In his forty-five-year professional career Müren composed more than three hundred songs and made more than six hundred recordings. He was celebrated as the "Sun" of classical Turkish music and was affectionately called "Pasha". For many years he reigned as "Artist of the Year". Many of Müren's records were also published in Greece, where he also enjoyed popularity, along with the U.S., Germany, Iran, and several other countries during the 1960s and 1970s.
Müren was also a gifted poet, publishing Bidircin Yağmuru (The Quail Rain) in 1965. Additionally, he acted in Turkish cinema, starring in eighteen films and writing many of their musical scores. Even though he did not consider himself a painter, he painted as a hobby.

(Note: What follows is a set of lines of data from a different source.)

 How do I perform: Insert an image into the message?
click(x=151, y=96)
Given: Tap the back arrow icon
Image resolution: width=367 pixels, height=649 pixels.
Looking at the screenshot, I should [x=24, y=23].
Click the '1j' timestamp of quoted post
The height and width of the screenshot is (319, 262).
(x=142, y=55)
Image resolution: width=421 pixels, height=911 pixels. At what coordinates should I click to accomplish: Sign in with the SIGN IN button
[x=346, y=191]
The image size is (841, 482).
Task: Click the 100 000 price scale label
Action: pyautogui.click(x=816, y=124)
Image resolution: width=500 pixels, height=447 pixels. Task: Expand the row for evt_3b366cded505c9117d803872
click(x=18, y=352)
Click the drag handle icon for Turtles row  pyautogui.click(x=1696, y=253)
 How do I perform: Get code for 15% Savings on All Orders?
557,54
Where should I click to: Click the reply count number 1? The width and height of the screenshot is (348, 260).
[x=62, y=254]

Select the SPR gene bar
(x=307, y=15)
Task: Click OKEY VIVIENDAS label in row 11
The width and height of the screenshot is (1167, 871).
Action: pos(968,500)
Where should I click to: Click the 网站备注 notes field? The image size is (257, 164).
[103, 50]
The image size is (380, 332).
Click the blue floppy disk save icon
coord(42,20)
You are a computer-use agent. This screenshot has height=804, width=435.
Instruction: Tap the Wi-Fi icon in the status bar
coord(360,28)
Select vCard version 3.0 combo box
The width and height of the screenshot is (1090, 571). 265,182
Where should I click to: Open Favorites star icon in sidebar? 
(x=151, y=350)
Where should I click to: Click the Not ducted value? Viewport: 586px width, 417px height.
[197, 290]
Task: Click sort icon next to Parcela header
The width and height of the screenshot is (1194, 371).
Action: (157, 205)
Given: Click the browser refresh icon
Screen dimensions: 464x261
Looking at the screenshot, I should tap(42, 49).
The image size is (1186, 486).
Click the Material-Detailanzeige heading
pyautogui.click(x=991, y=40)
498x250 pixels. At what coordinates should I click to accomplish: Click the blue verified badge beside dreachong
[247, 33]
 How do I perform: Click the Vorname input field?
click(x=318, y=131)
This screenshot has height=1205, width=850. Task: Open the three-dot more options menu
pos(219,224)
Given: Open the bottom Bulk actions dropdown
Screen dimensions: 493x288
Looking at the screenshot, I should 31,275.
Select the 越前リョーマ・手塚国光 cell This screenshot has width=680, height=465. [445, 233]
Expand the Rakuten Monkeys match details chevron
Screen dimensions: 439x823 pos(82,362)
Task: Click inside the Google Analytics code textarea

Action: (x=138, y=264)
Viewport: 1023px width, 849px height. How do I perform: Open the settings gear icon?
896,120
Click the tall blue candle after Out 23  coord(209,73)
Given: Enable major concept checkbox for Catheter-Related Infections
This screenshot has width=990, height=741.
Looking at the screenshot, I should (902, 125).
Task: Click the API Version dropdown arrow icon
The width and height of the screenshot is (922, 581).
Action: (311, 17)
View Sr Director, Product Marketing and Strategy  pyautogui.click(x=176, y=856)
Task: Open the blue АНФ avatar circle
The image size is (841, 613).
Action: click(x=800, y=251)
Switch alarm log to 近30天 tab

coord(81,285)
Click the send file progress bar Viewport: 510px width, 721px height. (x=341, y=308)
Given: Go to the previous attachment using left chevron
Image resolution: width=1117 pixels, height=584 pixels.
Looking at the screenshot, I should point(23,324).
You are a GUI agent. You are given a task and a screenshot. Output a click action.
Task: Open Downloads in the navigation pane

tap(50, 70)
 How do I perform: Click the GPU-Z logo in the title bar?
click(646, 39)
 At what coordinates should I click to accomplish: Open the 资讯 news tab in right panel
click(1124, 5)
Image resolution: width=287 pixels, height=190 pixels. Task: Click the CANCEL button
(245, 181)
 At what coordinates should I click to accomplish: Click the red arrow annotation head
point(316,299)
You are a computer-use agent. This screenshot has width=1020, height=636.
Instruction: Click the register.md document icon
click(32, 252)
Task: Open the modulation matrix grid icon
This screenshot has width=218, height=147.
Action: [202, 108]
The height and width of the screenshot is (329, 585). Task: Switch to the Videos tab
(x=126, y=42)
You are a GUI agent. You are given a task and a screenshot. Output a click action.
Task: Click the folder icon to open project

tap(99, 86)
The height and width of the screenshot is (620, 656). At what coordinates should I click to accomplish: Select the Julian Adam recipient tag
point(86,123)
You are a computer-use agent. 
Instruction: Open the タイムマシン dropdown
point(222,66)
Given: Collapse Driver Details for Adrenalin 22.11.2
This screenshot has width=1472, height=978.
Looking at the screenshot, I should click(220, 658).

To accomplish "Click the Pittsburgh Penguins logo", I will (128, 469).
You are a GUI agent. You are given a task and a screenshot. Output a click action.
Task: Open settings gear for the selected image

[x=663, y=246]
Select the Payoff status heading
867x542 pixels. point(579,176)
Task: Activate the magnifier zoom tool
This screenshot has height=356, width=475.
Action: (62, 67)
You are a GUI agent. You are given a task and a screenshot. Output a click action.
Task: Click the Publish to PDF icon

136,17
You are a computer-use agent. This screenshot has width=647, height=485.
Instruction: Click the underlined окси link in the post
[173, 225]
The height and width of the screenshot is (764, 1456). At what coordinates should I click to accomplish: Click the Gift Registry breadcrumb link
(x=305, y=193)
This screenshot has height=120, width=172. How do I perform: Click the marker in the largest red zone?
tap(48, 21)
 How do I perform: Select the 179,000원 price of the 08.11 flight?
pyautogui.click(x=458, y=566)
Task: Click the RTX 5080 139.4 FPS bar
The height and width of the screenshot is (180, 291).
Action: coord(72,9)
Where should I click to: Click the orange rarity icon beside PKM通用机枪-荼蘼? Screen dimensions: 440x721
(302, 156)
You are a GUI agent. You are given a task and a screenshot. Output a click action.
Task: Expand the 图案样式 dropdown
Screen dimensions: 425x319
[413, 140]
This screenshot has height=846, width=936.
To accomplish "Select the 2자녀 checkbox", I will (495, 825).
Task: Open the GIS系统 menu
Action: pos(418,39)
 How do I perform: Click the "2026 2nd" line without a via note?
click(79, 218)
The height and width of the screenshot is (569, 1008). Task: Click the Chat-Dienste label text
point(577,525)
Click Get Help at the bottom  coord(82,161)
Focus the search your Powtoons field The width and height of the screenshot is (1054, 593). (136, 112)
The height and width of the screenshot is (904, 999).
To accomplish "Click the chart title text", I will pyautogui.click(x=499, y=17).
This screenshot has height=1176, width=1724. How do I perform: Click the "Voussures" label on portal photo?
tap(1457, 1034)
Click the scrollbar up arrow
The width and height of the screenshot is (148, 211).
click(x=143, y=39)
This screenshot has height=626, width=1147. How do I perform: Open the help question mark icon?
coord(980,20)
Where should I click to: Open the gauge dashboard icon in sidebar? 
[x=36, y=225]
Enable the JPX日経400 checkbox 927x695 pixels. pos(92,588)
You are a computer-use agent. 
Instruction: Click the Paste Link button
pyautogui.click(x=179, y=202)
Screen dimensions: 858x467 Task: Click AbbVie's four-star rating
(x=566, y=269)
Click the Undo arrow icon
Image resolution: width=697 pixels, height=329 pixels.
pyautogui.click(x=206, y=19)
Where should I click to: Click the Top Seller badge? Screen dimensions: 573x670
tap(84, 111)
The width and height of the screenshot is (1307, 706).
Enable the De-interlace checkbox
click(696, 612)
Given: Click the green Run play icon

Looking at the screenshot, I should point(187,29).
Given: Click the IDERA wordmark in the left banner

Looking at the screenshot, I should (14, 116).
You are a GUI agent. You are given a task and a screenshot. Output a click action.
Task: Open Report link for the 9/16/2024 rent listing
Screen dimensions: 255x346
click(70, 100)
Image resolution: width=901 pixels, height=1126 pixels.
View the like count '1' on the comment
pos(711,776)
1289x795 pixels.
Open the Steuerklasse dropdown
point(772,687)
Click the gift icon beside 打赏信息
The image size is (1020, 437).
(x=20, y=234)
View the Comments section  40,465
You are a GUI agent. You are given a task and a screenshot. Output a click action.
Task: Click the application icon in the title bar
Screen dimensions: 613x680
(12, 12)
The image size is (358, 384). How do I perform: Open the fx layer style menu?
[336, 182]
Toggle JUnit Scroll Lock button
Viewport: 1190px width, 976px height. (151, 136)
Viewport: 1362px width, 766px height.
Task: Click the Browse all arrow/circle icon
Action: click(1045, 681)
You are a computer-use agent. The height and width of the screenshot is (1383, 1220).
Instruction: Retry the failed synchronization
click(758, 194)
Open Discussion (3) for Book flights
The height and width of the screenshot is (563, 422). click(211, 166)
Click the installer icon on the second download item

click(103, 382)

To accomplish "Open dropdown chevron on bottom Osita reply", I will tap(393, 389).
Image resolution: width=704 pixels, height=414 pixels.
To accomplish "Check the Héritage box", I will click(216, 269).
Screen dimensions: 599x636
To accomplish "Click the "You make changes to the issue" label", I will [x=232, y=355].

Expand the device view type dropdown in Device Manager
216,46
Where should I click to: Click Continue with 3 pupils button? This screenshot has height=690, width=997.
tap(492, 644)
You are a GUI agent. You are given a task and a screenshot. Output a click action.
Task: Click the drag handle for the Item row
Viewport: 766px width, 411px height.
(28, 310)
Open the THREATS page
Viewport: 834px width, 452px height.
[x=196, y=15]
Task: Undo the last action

Müren dressed effeminately, wearing large, ornate rings and heavy make up, especially in the later years of his life. In many ways, he had a pioneering role in rendering the Turkish society more accepting about homosexuality. He, with his distinct style, remained a highly respected artist throughout his career, and in a sense, paved the way for many later, more openly gay or transsexual Turkish artists. His visual style shows many similarities with Wladziu Valentino Liberace.
He died of a heart attack during a live performance on stage in the city of Izmir on September 24, 1996. His death caused the greatest public grief in years and thousands of Turks attended his funeral.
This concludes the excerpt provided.